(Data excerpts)
——————————

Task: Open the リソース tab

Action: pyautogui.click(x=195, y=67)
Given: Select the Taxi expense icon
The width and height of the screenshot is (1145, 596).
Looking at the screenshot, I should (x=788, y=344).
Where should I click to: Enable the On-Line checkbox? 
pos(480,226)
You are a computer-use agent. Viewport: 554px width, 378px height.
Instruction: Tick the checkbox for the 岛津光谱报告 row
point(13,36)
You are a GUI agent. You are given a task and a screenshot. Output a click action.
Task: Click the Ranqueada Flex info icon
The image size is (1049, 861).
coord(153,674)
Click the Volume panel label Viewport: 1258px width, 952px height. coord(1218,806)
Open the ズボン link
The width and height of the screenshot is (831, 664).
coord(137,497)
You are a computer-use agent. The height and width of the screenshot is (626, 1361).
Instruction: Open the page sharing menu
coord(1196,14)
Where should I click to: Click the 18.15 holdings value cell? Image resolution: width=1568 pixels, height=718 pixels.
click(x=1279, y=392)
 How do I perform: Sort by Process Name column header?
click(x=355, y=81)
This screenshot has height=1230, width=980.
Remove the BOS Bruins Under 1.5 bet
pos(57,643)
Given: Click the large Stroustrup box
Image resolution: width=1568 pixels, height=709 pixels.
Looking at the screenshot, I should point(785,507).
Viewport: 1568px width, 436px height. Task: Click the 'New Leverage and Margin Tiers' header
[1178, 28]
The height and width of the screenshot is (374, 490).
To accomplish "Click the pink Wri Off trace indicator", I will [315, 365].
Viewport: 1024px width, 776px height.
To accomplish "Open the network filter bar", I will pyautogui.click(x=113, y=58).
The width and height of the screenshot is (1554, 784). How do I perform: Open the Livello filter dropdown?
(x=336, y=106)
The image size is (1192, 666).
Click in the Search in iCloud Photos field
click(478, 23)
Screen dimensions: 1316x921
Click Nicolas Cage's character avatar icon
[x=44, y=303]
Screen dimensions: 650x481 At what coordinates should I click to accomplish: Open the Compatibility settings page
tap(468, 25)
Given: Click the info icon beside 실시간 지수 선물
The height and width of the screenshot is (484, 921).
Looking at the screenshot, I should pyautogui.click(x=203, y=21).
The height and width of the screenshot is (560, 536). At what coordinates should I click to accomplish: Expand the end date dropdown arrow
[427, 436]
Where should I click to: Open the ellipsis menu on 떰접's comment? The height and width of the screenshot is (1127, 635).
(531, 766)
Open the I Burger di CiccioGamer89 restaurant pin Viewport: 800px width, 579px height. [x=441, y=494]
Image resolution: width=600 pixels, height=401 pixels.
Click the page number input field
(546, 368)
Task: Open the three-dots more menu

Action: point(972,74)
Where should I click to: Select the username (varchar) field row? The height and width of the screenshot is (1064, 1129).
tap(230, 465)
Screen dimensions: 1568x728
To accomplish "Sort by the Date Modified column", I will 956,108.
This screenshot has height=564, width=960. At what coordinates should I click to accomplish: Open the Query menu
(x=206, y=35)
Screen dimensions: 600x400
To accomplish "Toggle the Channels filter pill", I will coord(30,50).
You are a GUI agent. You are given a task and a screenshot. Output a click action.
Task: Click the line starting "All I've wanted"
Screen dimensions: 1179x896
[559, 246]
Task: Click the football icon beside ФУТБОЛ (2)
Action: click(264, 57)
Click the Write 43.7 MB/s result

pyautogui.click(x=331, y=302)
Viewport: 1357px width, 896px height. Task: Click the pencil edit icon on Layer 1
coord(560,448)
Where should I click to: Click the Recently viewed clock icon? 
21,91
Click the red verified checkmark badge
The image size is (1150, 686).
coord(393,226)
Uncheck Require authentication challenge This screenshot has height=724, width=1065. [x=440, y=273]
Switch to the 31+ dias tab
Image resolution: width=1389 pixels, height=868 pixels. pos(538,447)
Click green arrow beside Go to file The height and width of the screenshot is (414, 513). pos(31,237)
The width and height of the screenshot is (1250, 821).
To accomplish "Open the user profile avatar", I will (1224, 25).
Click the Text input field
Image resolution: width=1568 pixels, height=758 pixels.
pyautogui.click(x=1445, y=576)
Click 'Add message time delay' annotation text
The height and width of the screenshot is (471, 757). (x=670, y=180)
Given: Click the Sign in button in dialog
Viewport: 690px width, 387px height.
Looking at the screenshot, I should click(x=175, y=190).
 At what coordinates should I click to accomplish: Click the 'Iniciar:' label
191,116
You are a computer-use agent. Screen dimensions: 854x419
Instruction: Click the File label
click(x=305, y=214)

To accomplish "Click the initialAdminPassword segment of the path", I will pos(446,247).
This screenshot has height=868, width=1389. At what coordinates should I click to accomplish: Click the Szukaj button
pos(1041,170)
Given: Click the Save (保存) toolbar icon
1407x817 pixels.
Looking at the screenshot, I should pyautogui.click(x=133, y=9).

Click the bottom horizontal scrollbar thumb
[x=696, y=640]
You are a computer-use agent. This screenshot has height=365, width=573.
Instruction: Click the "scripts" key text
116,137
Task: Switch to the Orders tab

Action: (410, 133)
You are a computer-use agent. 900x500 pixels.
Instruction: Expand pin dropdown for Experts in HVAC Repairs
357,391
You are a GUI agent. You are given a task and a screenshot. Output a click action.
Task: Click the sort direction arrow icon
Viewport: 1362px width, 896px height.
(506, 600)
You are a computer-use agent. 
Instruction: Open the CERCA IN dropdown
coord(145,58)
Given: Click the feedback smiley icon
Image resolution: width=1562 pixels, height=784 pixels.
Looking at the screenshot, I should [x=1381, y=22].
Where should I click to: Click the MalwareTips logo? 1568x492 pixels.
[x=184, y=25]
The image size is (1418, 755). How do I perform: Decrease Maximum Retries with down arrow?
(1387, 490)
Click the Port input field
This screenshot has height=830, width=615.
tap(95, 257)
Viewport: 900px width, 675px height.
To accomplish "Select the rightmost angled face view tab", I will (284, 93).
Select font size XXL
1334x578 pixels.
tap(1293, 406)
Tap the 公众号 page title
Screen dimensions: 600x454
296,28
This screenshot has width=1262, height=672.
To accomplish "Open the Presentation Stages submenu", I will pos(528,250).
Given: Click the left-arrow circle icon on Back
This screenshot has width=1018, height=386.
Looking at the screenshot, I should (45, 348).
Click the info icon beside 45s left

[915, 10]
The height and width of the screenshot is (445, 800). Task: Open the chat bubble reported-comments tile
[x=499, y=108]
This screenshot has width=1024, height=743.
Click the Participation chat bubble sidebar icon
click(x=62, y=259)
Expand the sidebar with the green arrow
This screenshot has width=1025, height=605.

——————————

Return every record above exactly as written.

Task: Open the リソース tab

Action: pyautogui.click(x=195, y=67)
Given: Select the Taxi expense icon
The width and height of the screenshot is (1145, 596).
Looking at the screenshot, I should (x=788, y=344).
Where should I click to: Enable the On-Line checkbox? 
pos(480,226)
You are a computer-use agent. Viewport: 554px width, 378px height.
Instruction: Tick the checkbox for the 岛津光谱报告 row
point(13,36)
You are a GUI agent. You are given a task and a screenshot. Output a click action.
Task: Click the Ranqueada Flex info icon
The image size is (1049, 861).
coord(153,674)
Click the Volume panel label Viewport: 1258px width, 952px height. coord(1218,806)
Open the ズボン link
The width and height of the screenshot is (831, 664).
coord(137,497)
You are a computer-use agent. The height and width of the screenshot is (626, 1361).
Instruction: Open the page sharing menu
coord(1196,14)
Where should I click to: Click the 18.15 holdings value cell? Image resolution: width=1568 pixels, height=718 pixels.
click(x=1279, y=392)
 How do I perform: Sort by Process Name column header?
click(x=355, y=81)
This screenshot has height=1230, width=980.
Remove the BOS Bruins Under 1.5 bet
pos(57,643)
Given: Click the large Stroustrup box
Image resolution: width=1568 pixels, height=709 pixels.
Looking at the screenshot, I should point(785,507).
Viewport: 1568px width, 436px height. Task: Click the 'New Leverage and Margin Tiers' header
[1178, 28]
The height and width of the screenshot is (374, 490).
To accomplish "Click the pink Wri Off trace indicator", I will [315, 365].
Viewport: 1024px width, 776px height.
To accomplish "Open the network filter bar", I will pyautogui.click(x=113, y=58).
The width and height of the screenshot is (1554, 784). How do I perform: Open the Livello filter dropdown?
(x=336, y=106)
The image size is (1192, 666).
Click in the Search in iCloud Photos field
click(478, 23)
Screen dimensions: 1316x921
Click Nicolas Cage's character avatar icon
[x=44, y=303]
Screen dimensions: 650x481 At what coordinates should I click to accomplish: Open the Compatibility settings page
tap(468, 25)
Given: Click the info icon beside 실시간 지수 선물
The height and width of the screenshot is (484, 921).
Looking at the screenshot, I should pyautogui.click(x=203, y=21).
The height and width of the screenshot is (560, 536). At what coordinates should I click to accomplish: Expand the end date dropdown arrow
[427, 436]
Where should I click to: Open the ellipsis menu on 떰접's comment? The height and width of the screenshot is (1127, 635).
(531, 766)
Open the I Burger di CiccioGamer89 restaurant pin Viewport: 800px width, 579px height. [x=441, y=494]
Image resolution: width=600 pixels, height=401 pixels.
Click the page number input field
(546, 368)
Task: Open the three-dots more menu

Action: point(972,74)
Where should I click to: Select the username (varchar) field row? The height and width of the screenshot is (1064, 1129).
tap(230, 465)
Screen dimensions: 1568x728
To accomplish "Sort by the Date Modified column", I will 956,108.
This screenshot has height=564, width=960. At what coordinates should I click to accomplish: Open the Query menu
(x=206, y=35)
Screen dimensions: 600x400
To accomplish "Toggle the Channels filter pill", I will coord(30,50).
You are a GUI agent. You are given a task and a screenshot. Output a click action.
Task: Click the line starting "All I've wanted"
Screen dimensions: 1179x896
[559, 246]
Task: Click the football icon beside ФУТБОЛ (2)
Action: click(264, 57)
Click the Write 43.7 MB/s result

pyautogui.click(x=331, y=302)
Viewport: 1357px width, 896px height. Task: Click the pencil edit icon on Layer 1
coord(560,448)
Where should I click to: Click the Recently viewed clock icon? 
21,91
Click the red verified checkmark badge
The image size is (1150, 686).
coord(393,226)
Uncheck Require authentication challenge This screenshot has height=724, width=1065. [x=440, y=273]
Switch to the 31+ dias tab
Image resolution: width=1389 pixels, height=868 pixels. pos(538,447)
Click green arrow beside Go to file The height and width of the screenshot is (414, 513). pos(31,237)
The width and height of the screenshot is (1250, 821).
To accomplish "Open the user profile avatar", I will (1224, 25).
Click the Text input field
Image resolution: width=1568 pixels, height=758 pixels.
pyautogui.click(x=1445, y=576)
Click 'Add message time delay' annotation text
The height and width of the screenshot is (471, 757). (x=670, y=180)
Given: Click the Sign in button in dialog
Viewport: 690px width, 387px height.
Looking at the screenshot, I should click(x=175, y=190).
 At what coordinates should I click to accomplish: Click the 'Iniciar:' label
191,116
You are a computer-use agent. Screen dimensions: 854x419
Instruction: Click the File label
click(x=305, y=214)

To accomplish "Click the initialAdminPassword segment of the path", I will pos(446,247).
This screenshot has height=868, width=1389. At what coordinates should I click to accomplish: Click the Szukaj button
pos(1041,170)
Given: Click the Save (保存) toolbar icon
1407x817 pixels.
Looking at the screenshot, I should pyautogui.click(x=133, y=9).

Click the bottom horizontal scrollbar thumb
[x=696, y=640]
You are a computer-use agent. This screenshot has height=365, width=573.
Instruction: Click the "scripts" key text
116,137
Task: Switch to the Orders tab

Action: (410, 133)
You are a computer-use agent. 900x500 pixels.
Instruction: Expand pin dropdown for Experts in HVAC Repairs
357,391
You are a GUI agent. You are given a task and a screenshot. Output a click action.
Task: Click the sort direction arrow icon
Viewport: 1362px width, 896px height.
(506, 600)
You are a computer-use agent. 
Instruction: Open the CERCA IN dropdown
coord(145,58)
Given: Click the feedback smiley icon
Image resolution: width=1562 pixels, height=784 pixels.
Looking at the screenshot, I should [x=1381, y=22].
Where should I click to: Click the MalwareTips logo? 1568x492 pixels.
[x=184, y=25]
The image size is (1418, 755). How do I perform: Decrease Maximum Retries with down arrow?
(1387, 490)
Click the Port input field
This screenshot has height=830, width=615.
tap(95, 257)
Viewport: 900px width, 675px height.
To accomplish "Select the rightmost angled face view tab", I will (284, 93).
Select font size XXL
1334x578 pixels.
tap(1293, 406)
Tap the 公众号 page title
Screen dimensions: 600x454
296,28
This screenshot has width=1262, height=672.
To accomplish "Open the Presentation Stages submenu", I will pos(528,250).
Given: Click the left-arrow circle icon on Back
This screenshot has width=1018, height=386.
Looking at the screenshot, I should (45, 348).
Click the info icon beside 45s left

[915, 10]
The height and width of the screenshot is (445, 800). Task: Open the chat bubble reported-comments tile
[x=499, y=108]
This screenshot has width=1024, height=743.
Click the Participation chat bubble sidebar icon
click(x=62, y=259)
Expand the sidebar with the green arrow
This screenshot has width=1025, height=605.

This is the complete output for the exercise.